--- INPUT FOR THIS TASK ---
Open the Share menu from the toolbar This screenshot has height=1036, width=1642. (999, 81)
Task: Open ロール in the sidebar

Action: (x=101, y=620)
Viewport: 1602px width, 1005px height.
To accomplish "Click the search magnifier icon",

--- WHAT IS NEEDED ---
In the entries above, find each line with the string "width" and copy it.

--- TASK SOLUTION ---
Open the Share menu from the toolbar This screenshot has height=1036, width=1642. (999, 81)
Viewport: 1602px width, 1005px height.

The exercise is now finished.